なお、一戸建ての場合は、マンションのように管理費や積立金を徴収されることはありませんが、メンテナンスはすべて自分で行うことになります。その費用はもちろん自己負担で、長期的にはリフォームが必要となる場合もあるでしょう。これらを踏まえて、自身できちんと備えておく必要があります。

少しでも節約する方法
思いの外多くの費用がかかるとわかり、焦る方もおられるのではないかと思います。では、これらの諸費用を少しでも安く抑えるには、どうすればいいのでしょうか。
節約できる費用
まず節約しやすいのは、引っ越し費用です。引っ越しの料金は、会社や季節、曜日によって大きく異なります。繁忙期の週末に午前中を指定して依頼するケースと、オフシーズンの平日に時間指定なしで依頼するケースとでは、料金はかなり変わってきます。
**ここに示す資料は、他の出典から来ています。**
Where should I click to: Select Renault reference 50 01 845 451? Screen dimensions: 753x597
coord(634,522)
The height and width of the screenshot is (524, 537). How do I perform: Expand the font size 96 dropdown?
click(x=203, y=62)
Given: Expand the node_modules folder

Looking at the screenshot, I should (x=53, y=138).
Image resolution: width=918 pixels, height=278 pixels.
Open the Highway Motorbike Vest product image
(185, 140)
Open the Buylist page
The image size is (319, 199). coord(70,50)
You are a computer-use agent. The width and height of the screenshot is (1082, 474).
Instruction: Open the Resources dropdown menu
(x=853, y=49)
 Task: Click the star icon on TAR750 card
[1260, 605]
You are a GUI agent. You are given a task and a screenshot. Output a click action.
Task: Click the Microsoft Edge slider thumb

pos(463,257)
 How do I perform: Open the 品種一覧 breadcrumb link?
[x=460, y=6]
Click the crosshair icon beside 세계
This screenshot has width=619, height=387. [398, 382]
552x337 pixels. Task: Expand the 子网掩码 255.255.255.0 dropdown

お客さんの少ない時期であれば値引き交渉もしやすくなりますし、荷物の梱包は自分で行うプランにすればさらに料金を下げることができます。
また、引っ越しする距離や荷物量によっては、大手の会社よりも地域密着の会社に依頼する方が安く抑えられる場合があります。いろいろな会社に見積もりを依頼して比べてみるといいでしょう。
それから、家具・家電などの購入費用も、コントロールしやすいところです。新しい家に住むときは、家具・家電を新調したくなってしまいがちですが、そうした買い物はまとまると大きな額になります。必要以上に出費しないよう心がけたいものです。
また、工夫次第で節約できるのは、住宅ローンに関する諸費用です。金融機関やローン商品によって、金利が違ったり、保証料が不要のものもあります。手数料の多寡は、使えるケースや融資額との兼ね合いもありますが、いろいろ商品を調べて手数料の違いなどを比較検討してみるとよいでしょう。
保険についても、内容を精査して必要なものだけを選択することで節約につながります。たとえば、マンションの高層階の住宅を購入する場合、水災の補償は不要かもしれません。
節約できない費用
住宅の購入に伴う手続きに関する費用については、その多くは自分で額を変えることはできません。
考えられるとすれば、仲介会社を介さないで直接取り引きして仲介手数料を節約する、司法書士に頼まないで不動産登記を自分で行うなどです。しかし、それだけ手間がかかりますし、専門知識を持たずに行うことでトラブルを招く懸念があります。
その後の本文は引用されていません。